Data will be collected by the principal investigator and the trained clinical research assistant. Data will be registered in written notebooks at each assessment point for each patient. Data capture will be achieved using Research Electronic Data Capture. A clinical research assistant will be commissioned to ensure the progress of the study, and the data capture according to the standard operating procedures implemented at the University Hospital of Clermont-Ferrand in accordance with the Good Clinical Practice in current French laws.

Access to data

The data set will be the property of the institution. However, the principal investigator and the project manager will have full access to the final data set. The results will be communicated in a peer-reviewed journal, will be presented at an international conference and will appear in ClinicalTrials.gov.

Discussion

To the best of our knowledge, our study is the first to assess the ratio using a combined non-invasive approach of ratio measurement using TB and IGR.
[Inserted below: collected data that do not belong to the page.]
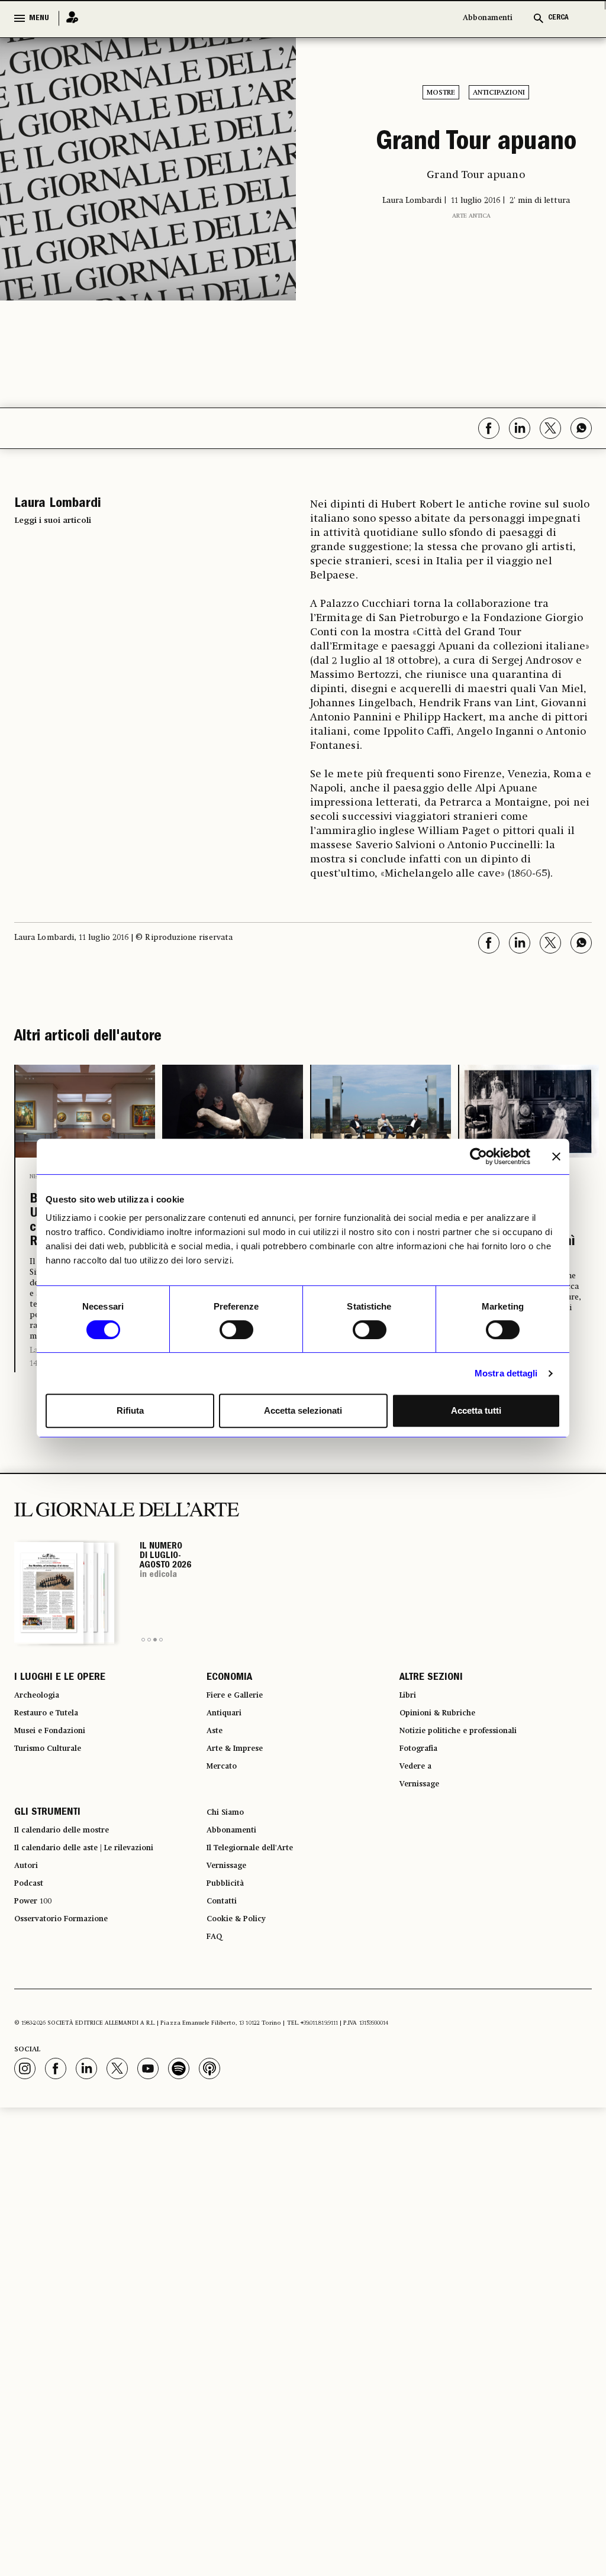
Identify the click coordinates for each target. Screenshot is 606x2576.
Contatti (225, 2003)
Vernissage (424, 1864)
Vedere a (419, 1843)
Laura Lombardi (207, 1453)
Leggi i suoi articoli (52, 520)
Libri (409, 1758)
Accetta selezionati (303, 1410)
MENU (39, 18)
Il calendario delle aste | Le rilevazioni (102, 1939)
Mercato (226, 1843)
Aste (217, 1800)
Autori (28, 1960)
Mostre (441, 92)
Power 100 (38, 2003)
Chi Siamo (229, 1896)
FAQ (216, 2045)
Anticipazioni (499, 92)
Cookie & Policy (242, 2024)
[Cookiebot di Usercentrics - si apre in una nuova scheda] (478, 1156)
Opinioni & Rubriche (446, 1779)
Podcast (32, 1981)
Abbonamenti (487, 18)
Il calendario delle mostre (75, 1917)
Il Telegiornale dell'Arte (262, 1939)
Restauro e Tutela (54, 1779)
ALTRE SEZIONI (431, 1736)
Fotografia (423, 1822)
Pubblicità (230, 1981)
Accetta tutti (476, 1410)
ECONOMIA (229, 1736)
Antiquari (228, 1779)
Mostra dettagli (506, 1373)
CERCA (558, 18)
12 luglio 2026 (498, 1450)
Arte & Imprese (242, 1822)
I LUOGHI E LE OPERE (59, 1736)
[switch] (236, 1329)
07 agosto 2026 (205, 1466)
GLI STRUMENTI (47, 1896)
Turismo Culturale (56, 1822)
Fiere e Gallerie (242, 1758)
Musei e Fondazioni (58, 1800)
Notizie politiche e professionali (472, 1800)
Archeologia (43, 1758)
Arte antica (471, 262)
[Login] (69, 18)
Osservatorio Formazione (73, 2024)
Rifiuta (130, 1410)
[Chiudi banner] (556, 1156)
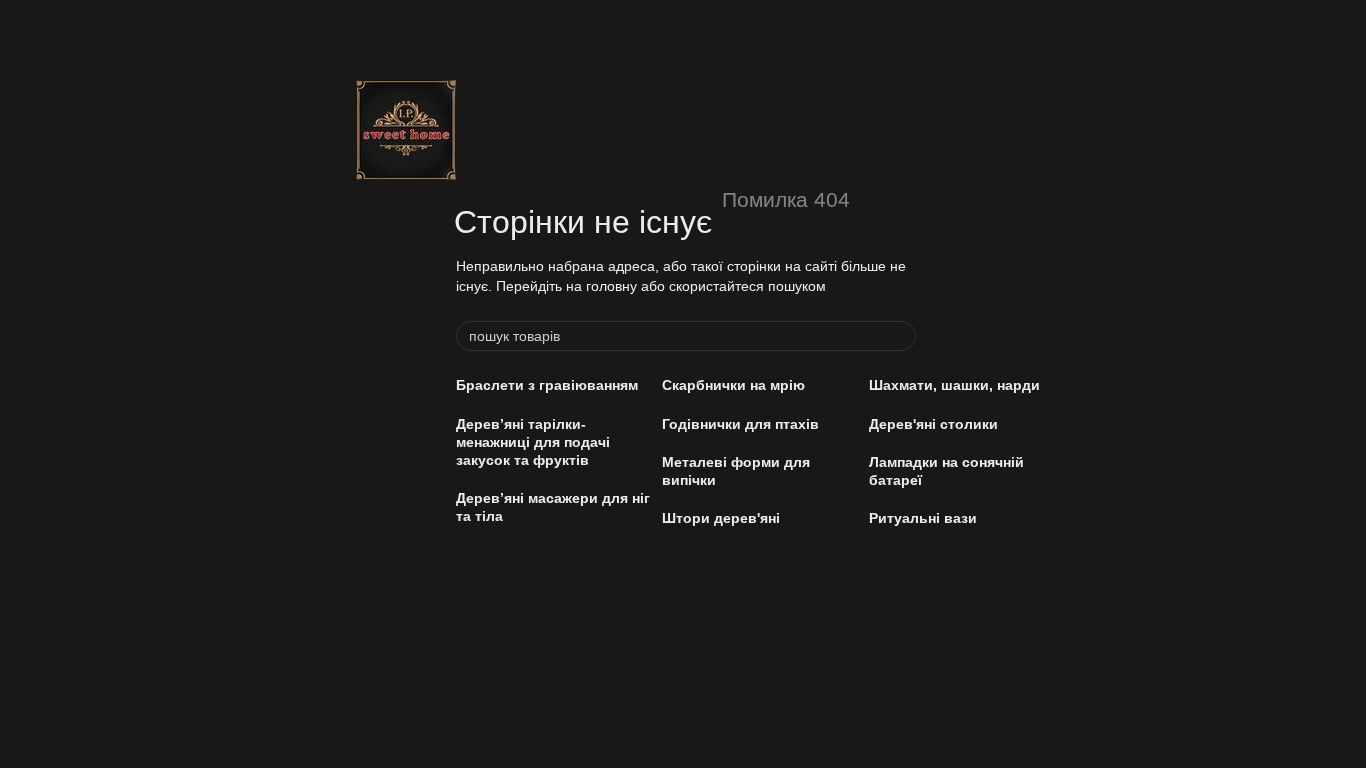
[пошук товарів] (900, 336)
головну (611, 286)
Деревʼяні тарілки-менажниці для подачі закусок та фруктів (533, 442)
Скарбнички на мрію (733, 385)
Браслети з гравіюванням (547, 385)
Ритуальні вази (923, 518)
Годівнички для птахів (740, 424)
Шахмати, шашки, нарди (954, 385)
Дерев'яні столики (933, 424)
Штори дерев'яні (721, 518)
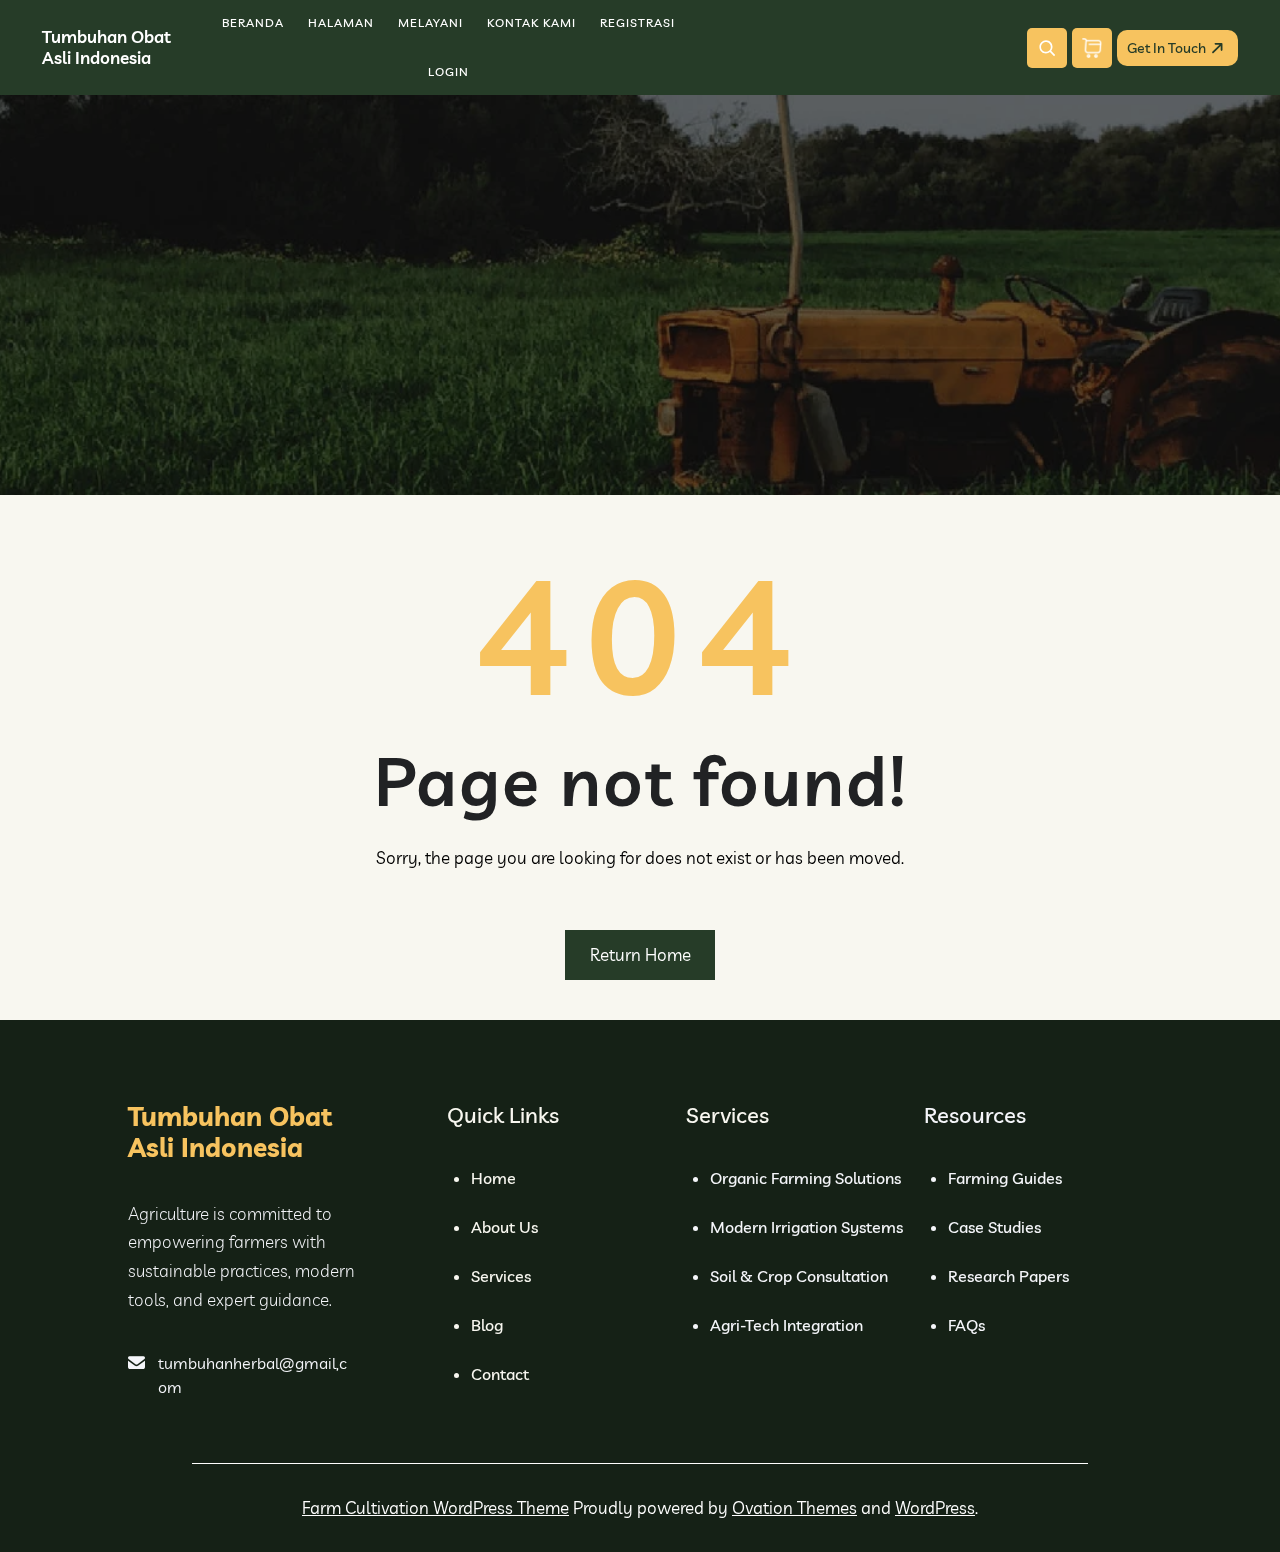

Cardiac output is a valuable physiological measurement to provide insight into integrated cardiocirculatory systemic functions at play to refine diagnosis and capability for several chronic disease states.18 To date, accurate measurement of cardiac output remains challenging in everyday clinical environments. Over the last decade, TB has been introduced which provides an interesting alternative as it allows to monitor values of continuous periods.10 11 This approach, however, may be limiting with respect to identifying right and left heart contributions. Rebreathing methodologies for cardiac output determinations provide such an opportunity. Peyton et al demonstrated the value of IGR to calculate the ratio Qp/Qs by combining the shunt equation and Fick principle. The limits of their approach stand in the impossibility to extend the application to intracardiac shunt.21

The aim of this study is to demonstrate the non-inferiority of the combined non-invasive approach of  ratio measurement using TB and IGR in adults with secundum ASD by comparing the results obtained with those from usual methods (Doppler echocardiography and direct Fick). In this context, Perrault et al 1 used TB and IGR simultaneously to measure the cardiac output either by TB, IGR or CO2 rebreathing (with or without correction by PaCO2) in patients with chronic obstructive pulmonary disease at rest and exercise. The ability of TB and IGR to correctively measure Qs and Qp, respectively, was confirmed. Interesting results lie on the possibility to estimate the shunt effect due to underestimation of cardiac output by IGR in comparison to TB.

The added value of the double non-invasive approach lies in the possibility to quantify and qualify the intrathoracic shunt from physiological haemodynamic parameters with relatively minor discomfort to the patient. The simultaneous use of IGR and TB is non-operator dependent, totally non-invasive and easy to use contrary to the Doppler echocardiography or the Fick methodology. In addition, the combined technique can be successfully used during clinical cardiopulmonary exercise testing enabling early or refined diagnoses or for follow-up and clinical management.5 22 23 Such an approach enables to quantify or qualify the shunt on exercise or shunt reversal and cyanosis which may first appear under exercise.24

Thus, the first step of this process is to evaluate the concomitant use of TB and IGR at rest in intracardiac shunt in comparison to standard methods.